Provided entries:
++++++++++

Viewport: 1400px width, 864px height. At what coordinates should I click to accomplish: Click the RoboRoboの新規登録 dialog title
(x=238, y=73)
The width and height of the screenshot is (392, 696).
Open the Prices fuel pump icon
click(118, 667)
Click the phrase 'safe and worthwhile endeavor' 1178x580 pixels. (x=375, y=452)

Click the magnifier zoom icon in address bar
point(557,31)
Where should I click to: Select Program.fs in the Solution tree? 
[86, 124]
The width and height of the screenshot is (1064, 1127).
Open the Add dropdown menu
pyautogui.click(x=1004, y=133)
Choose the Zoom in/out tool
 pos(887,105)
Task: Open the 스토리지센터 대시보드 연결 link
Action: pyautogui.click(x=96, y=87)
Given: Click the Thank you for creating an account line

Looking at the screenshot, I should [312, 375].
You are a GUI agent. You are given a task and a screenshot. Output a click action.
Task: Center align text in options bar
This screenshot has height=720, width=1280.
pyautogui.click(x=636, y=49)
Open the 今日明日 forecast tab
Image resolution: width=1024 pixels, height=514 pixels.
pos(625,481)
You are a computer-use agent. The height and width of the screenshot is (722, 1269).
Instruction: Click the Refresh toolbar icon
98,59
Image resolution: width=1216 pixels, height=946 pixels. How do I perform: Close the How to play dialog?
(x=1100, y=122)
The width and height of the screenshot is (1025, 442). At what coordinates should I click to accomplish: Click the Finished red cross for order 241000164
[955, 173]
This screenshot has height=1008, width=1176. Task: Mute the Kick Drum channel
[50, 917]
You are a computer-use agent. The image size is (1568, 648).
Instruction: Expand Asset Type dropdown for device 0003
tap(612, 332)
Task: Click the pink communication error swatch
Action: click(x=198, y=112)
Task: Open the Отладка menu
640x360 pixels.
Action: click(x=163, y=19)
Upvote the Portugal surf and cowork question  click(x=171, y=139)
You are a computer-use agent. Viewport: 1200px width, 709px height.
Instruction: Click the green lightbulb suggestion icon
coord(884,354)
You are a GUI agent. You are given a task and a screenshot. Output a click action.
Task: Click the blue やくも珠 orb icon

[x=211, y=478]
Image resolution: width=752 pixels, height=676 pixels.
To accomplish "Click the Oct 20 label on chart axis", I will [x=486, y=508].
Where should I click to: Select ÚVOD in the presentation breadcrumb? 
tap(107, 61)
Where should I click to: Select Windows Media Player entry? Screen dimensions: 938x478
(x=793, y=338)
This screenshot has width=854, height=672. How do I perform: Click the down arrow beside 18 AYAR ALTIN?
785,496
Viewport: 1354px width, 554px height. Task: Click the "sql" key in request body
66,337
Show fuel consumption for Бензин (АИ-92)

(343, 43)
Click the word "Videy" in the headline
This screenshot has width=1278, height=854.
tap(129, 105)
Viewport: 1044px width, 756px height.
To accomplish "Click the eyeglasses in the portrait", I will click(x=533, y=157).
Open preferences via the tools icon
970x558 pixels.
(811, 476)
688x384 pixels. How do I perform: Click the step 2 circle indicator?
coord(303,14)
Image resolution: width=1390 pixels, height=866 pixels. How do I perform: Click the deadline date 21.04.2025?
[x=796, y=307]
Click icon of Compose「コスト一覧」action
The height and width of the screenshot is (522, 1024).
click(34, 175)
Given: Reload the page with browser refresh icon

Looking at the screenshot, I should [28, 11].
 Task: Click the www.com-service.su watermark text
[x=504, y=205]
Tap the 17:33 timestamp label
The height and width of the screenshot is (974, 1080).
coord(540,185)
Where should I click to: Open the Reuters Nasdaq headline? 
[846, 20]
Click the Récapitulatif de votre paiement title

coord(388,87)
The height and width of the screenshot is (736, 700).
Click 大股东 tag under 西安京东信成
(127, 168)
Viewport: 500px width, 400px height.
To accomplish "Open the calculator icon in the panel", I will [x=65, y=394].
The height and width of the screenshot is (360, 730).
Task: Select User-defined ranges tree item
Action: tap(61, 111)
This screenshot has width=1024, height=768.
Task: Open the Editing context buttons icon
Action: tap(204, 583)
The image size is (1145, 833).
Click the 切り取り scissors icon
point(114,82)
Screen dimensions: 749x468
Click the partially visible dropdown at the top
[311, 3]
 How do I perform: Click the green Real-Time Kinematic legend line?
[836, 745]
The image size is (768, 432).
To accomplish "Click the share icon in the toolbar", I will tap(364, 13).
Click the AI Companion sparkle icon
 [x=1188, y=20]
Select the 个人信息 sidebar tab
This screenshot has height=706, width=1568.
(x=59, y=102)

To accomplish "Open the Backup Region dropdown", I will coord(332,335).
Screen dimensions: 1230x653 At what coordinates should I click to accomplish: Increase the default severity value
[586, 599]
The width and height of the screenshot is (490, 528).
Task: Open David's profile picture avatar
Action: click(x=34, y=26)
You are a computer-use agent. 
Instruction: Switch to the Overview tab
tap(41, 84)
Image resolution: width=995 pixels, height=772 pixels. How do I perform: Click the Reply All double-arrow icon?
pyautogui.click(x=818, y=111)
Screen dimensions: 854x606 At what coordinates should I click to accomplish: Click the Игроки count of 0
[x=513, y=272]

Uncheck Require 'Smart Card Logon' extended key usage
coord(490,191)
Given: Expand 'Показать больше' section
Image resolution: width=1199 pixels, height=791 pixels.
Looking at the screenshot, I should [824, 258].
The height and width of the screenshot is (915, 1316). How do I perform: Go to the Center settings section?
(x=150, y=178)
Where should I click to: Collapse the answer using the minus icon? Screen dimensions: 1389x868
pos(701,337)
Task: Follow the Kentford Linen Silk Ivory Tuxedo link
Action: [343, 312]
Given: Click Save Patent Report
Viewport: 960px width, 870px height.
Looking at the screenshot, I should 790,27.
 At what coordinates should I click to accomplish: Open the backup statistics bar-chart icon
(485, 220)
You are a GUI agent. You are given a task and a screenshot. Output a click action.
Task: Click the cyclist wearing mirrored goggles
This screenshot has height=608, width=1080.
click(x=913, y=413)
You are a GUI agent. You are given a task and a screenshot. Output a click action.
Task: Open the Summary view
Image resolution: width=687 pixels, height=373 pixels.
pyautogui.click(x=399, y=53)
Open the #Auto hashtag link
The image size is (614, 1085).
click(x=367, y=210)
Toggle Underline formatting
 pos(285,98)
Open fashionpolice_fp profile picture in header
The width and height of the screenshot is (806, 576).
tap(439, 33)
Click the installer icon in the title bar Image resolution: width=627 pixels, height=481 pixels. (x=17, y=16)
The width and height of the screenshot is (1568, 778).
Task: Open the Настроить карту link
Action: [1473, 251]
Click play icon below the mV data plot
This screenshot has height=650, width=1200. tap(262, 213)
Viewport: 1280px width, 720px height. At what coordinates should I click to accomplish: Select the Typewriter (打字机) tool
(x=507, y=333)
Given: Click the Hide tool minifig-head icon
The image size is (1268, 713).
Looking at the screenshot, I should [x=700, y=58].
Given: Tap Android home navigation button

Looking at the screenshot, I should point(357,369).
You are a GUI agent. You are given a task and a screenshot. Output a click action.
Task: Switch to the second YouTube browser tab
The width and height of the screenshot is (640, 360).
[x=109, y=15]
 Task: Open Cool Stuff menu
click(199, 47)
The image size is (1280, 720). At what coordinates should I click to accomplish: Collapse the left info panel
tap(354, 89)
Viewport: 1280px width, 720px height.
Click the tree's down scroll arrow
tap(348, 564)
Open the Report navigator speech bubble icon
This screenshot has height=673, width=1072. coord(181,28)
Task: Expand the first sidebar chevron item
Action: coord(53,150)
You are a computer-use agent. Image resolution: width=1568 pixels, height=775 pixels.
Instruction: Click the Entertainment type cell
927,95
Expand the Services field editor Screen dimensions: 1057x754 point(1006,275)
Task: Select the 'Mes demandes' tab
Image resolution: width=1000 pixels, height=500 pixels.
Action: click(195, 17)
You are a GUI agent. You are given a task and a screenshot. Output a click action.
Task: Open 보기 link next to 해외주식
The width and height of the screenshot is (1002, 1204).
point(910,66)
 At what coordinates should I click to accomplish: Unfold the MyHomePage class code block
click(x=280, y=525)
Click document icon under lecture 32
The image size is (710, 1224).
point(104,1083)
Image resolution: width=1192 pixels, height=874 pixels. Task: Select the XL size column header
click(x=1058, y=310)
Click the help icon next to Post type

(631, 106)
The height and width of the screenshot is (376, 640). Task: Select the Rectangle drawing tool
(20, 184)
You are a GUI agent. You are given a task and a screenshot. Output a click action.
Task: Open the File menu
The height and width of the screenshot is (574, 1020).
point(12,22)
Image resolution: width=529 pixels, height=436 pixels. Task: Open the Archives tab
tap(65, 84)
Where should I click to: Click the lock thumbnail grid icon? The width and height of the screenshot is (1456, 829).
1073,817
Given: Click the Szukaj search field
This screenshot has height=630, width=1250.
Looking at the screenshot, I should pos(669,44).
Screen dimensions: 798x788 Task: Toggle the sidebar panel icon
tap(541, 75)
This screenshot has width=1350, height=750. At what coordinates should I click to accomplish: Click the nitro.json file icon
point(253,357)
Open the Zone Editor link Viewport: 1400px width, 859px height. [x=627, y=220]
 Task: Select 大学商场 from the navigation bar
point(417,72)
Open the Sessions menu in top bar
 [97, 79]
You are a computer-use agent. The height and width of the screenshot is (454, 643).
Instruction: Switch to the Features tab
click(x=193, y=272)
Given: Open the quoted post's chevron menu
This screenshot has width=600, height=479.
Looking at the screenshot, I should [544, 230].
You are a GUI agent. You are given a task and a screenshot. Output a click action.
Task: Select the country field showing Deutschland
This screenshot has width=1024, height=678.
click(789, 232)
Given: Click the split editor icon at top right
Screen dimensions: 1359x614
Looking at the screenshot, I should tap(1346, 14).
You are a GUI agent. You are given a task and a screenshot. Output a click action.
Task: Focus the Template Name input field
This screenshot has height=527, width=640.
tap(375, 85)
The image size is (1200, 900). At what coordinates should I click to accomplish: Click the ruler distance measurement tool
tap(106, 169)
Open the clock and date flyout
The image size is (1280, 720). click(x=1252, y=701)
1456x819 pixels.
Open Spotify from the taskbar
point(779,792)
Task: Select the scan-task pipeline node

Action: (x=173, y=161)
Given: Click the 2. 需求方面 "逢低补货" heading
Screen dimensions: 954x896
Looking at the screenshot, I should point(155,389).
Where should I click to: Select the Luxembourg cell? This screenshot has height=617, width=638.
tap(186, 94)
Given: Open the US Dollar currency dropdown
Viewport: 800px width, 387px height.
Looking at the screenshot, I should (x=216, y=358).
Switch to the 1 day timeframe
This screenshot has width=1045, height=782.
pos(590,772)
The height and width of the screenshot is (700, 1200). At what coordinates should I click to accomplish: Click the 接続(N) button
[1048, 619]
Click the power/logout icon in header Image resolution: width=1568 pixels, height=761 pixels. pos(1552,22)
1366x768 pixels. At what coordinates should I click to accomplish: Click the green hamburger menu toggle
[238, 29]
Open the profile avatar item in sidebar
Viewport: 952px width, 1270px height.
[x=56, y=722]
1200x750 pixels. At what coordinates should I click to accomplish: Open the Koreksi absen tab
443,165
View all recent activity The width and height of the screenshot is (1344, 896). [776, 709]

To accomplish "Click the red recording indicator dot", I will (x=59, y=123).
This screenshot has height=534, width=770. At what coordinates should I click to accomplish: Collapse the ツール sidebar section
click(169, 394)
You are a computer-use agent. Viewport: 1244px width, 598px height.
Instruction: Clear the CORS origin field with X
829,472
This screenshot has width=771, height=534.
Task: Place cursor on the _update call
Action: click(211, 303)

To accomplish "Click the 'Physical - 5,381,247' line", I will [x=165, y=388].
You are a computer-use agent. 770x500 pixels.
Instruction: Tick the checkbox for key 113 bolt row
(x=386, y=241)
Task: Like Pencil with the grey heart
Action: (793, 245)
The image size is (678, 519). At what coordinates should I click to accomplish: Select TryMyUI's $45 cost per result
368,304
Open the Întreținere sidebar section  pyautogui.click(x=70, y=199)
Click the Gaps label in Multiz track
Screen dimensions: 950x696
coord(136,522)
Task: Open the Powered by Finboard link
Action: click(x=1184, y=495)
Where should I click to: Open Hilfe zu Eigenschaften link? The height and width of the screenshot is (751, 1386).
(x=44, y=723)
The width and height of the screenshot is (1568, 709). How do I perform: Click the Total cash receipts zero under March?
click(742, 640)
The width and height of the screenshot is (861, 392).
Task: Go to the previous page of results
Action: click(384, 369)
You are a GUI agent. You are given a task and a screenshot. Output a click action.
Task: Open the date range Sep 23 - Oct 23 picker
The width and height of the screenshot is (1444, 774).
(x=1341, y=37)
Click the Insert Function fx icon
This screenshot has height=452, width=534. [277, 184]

++++++++++

Work order: The answer must be a verbatim transcription of the entries above, from the first line through the line that contains "You are a computer-use agent. The image", and nothing more.

Result for this exercise:
Viewport: 1400px width, 864px height. At what coordinates should I click to accomplish: Click the RoboRoboの新規登録 dialog title
(x=238, y=73)
The width and height of the screenshot is (392, 696).
Open the Prices fuel pump icon
click(118, 667)
Click the phrase 'safe and worthwhile endeavor' 1178x580 pixels. (x=375, y=452)

Click the magnifier zoom icon in address bar
point(557,31)
Where should I click to: Select Program.fs in the Solution tree? 
[86, 124]
The width and height of the screenshot is (1064, 1127).
Open the Add dropdown menu
pyautogui.click(x=1004, y=133)
Choose the Zoom in/out tool
 pos(887,105)
Task: Open the 스토리지센터 대시보드 연결 link
Action: pyautogui.click(x=96, y=87)
Given: Click the Thank you for creating an account line

Looking at the screenshot, I should [312, 375].
You are a GUI agent. You are given a task and a screenshot. Output a click action.
Task: Center align text in options bar
This screenshot has height=720, width=1280.
pyautogui.click(x=636, y=49)
Open the 今日明日 forecast tab
Image resolution: width=1024 pixels, height=514 pixels.
pos(625,481)
You are a computer-use agent. The height and width of the screenshot is (722, 1269).
Instruction: Click the Refresh toolbar icon
98,59
Image resolution: width=1216 pixels, height=946 pixels. How do I perform: Close the How to play dialog?
(x=1100, y=122)
The width and height of the screenshot is (1025, 442). At what coordinates should I click to accomplish: Click the Finished red cross for order 241000164
[955, 173]
This screenshot has height=1008, width=1176. Task: Mute the Kick Drum channel
[50, 917]
You are a computer-use agent. The image size is (1568, 648).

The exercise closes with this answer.